• [Assignment] For the entries below, the expected answer is the line with "The width and height of the screenshot is (644, 362).", the line with "is (792, 612).", and every line between them, exactly as written, and nothing more.

• [Exercise data]
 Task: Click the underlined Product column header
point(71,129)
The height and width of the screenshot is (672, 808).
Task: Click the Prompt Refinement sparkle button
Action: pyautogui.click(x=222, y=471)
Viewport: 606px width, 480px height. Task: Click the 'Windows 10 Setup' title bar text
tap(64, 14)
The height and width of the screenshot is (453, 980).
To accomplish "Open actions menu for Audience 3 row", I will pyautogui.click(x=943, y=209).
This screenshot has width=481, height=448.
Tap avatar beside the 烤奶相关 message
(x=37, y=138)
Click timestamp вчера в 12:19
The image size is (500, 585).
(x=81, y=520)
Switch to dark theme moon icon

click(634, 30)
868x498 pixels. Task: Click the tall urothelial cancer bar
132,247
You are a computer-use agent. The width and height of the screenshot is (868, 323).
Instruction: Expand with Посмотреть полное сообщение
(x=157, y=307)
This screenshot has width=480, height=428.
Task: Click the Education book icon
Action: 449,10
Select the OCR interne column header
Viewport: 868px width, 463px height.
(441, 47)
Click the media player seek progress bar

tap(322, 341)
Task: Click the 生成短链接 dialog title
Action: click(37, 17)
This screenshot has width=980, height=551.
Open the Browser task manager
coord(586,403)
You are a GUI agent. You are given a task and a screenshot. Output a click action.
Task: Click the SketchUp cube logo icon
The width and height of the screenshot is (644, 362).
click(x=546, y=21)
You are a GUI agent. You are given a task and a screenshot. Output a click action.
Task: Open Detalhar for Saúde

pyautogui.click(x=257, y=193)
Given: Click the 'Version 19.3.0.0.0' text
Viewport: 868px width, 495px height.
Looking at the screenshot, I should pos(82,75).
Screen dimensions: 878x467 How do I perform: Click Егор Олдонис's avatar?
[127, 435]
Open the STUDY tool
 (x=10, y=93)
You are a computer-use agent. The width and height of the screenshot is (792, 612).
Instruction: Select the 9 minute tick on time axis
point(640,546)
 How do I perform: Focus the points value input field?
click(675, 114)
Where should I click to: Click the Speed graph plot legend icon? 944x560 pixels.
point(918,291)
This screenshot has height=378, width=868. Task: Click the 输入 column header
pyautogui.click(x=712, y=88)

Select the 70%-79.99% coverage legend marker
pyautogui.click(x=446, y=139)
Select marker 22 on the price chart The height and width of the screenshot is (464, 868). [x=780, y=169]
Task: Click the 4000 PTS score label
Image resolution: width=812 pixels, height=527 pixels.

• [Answer to the exercise]
The width and height of the screenshot is (644, 362).
click(x=546, y=21)
You are a GUI agent. You are given a task and a screenshot. Output a click action.
Task: Open Detalhar for Saúde

pyautogui.click(x=257, y=193)
Given: Click the 'Version 19.3.0.0.0' text
Viewport: 868px width, 495px height.
Looking at the screenshot, I should pos(82,75).
Screen dimensions: 878x467 How do I perform: Click Егор Олдонис's avatar?
[127, 435]
Open the STUDY tool
 (x=10, y=93)
You are a computer-use agent. The width and height of the screenshot is (792, 612).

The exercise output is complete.